McNeil killed a man on his property, but Stand Your Ground didn't protect him from life sentence
Have you heard the story of John McNeil?
The story goes that McNeil hired construction worker Brian Epp to build a home for him in Cobb County, Georgia. Epp had a reputation of being very confrontational and even threatening towards his clients. When McNeil and his family decided that they had enough of Epp they decided to end their relationship with him and closed on their home early, making Epp agree to finish his work in 10 days and never return. But he did.
In December 2005 McNeil's 15-year old son La'ron called him to report a man was lurking around in their backyard, it turned out to be Epp. When La'Ron confronted Epp, he pulled out a knife and challenged La'Ron to "make me leave." At that point McNeil recognized Epp's voice and told his son to go back in the house.
McNeil called 911 on his way back home to check things out. When he got there he saw Epp next door. He walked up on Epp, gun in hand and fired a warning shot telling him to back off and leave. Epp charged at him, reaching for his pocket. McNeil, who is still on his own property, shot Epp in the chest killing him. It was later found out that Epps was going for the knife in his pocket.
Initially, Georgia's Stand Your Ground laws protected McNeil as he was never jailed or found guilty of any crime. But, a year later, disgruntled citizens wrote letters to the District Attorney's office demanding that McNeil be arrested. Among those letters was one from Epp's wife. Those demands were met when McNeil was brought back to court and charged with murder. He was swiftly convicted and sentenced to life in prison.
The same infamous Stand Your Ground law that allows anyone who feels threatened to kill their attacker under any circumstances worked in the favor of George Zimmerman up until Wednesday. Zimmerman was not arrested or charged with any crime until 40-plus days after he killed Trayvon Martin, who he claims attacked him after he followed him around his neighborhood for looking "suspicious." His arrest and charges of second degree murder seemingly came about after weeks of protests and pressure from the Martin family, their legal team, the public and the media.
There was no huge media influence in the case of McNeil. Only one North Carolina NAACP chapter addressed the situation. But, since letters pressured the DA into getting a conviction of McNeil, will the same happen for Zimmerman? Some still say no.

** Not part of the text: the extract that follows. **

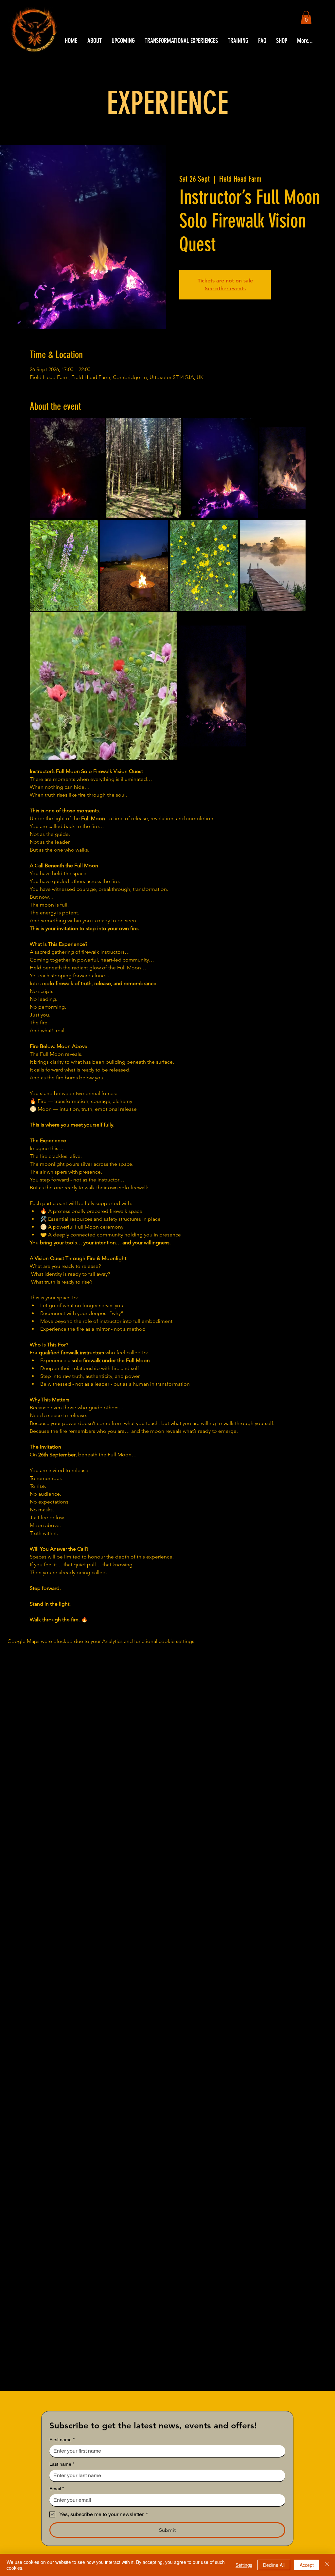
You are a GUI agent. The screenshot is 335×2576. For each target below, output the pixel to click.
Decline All (274, 2565)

“The NRA would be screaming about the injustice of his conviction if John had been white and shot a black assailant that came at him on his property armed with a knife," says Rev. William Barber, president of the North Carolina NAACP State Conference to Salon. “There is a history and legacy of discriminatory application of the law. African-Americans are caught in curious position. On one hand, we fight against stand your ground laws, but once the laws are on the books they aren’t applied to us.”